Goal of the exercise
In the passage on blood sampling systems, what feature of the VAMP Plus design reduces the risk of infection?

Text passage
•••
Prior art devices have conventionally focused upon manually obtaining blood samples from in-dwelling catheters. Such catheters may be placed in venous or arterial vessels, centrally or peripherally. For example, Edwards LifeSciences' VAMP Plus Closed Blood Sampling System provides a safe method for the withdrawal of blood samples from pressure monitoring lines. The blood sampling system is designed for use with disposable and reusable pressure transducers and for connection to central line catheters, venous, and arterial catheters where the system can be flushed clear after sampling. The blood sampling system mentioned above, however, is for use only on patients requiring periodic manual withdrawal of blood samples from arterial and central line catheters that are attached to pressure monitoring lines.
The VAMP Plus design provides a needleless blood sampling system, employing a blunt cannula for drawing of blood samples. In addition, a self-sealing port reduces the risk of infection. The VAMP Plus system employs a large reservoir with two sample sites. Two methods may be used to draw a blood sample in the VAMP Plus Blood Sampling System. The first method, the syringe method for drawing blood samples, first requires that the VAMP Plus is prepared for drawing a blood sample by drawing a clearing volume (preferred methods provided in the literature). To draw a blood sample, it is recommended that a preassembled packaged VAMP NeedleLess cannula and syringe is used. Then, the syringe plunger should be depressed to the bottom of the syringe barrel. The cannula is then pushed into the sampling site. The blood sample is then drawn into the syringe. A Blood Transfer Unit is then employed to transfer the blood sample from the syringe to the vacuum tubes.
•••
Supplied data
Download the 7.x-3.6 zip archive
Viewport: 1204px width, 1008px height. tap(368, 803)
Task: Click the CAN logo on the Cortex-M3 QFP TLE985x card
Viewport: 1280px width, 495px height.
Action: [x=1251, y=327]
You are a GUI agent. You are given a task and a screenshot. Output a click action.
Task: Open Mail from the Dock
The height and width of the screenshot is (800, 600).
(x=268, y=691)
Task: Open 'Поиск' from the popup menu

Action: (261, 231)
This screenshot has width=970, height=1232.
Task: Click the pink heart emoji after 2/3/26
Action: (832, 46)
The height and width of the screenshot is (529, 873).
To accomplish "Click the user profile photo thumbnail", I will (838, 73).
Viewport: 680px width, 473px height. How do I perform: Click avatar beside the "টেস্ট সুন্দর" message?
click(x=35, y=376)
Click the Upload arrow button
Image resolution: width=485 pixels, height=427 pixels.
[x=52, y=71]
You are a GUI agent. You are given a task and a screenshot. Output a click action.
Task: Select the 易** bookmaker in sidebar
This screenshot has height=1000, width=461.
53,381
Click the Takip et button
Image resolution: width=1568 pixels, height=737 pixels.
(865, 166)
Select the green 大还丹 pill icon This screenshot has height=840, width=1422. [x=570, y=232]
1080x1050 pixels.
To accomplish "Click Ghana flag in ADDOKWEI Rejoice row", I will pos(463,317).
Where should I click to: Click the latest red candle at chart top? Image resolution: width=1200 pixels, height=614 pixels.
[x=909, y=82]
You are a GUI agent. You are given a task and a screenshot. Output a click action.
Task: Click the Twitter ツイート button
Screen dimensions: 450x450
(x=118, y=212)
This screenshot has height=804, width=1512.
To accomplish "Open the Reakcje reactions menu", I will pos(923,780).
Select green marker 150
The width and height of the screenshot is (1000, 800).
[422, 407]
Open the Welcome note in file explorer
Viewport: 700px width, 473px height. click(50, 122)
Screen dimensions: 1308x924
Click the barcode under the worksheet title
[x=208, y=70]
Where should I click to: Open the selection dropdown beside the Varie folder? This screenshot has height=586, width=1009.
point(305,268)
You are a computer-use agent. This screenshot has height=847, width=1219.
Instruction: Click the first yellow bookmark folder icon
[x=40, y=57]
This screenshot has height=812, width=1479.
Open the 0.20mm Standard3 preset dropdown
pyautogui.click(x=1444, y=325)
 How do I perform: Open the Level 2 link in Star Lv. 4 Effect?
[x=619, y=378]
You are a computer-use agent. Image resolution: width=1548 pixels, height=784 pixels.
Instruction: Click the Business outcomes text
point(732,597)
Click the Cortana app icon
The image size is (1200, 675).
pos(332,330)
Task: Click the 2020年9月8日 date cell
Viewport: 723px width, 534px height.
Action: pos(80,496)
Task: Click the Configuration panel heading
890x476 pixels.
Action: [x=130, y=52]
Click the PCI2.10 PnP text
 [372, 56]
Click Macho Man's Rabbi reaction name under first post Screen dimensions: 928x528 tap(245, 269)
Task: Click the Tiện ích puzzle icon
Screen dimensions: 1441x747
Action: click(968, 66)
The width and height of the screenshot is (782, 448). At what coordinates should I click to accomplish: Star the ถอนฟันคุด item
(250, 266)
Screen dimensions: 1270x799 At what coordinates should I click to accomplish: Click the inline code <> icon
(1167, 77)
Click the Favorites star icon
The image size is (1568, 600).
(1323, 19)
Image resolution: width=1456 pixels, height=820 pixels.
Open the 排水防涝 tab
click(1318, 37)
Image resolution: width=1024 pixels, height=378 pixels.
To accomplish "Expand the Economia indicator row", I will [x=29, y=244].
•••
Your response
A self-sealing port.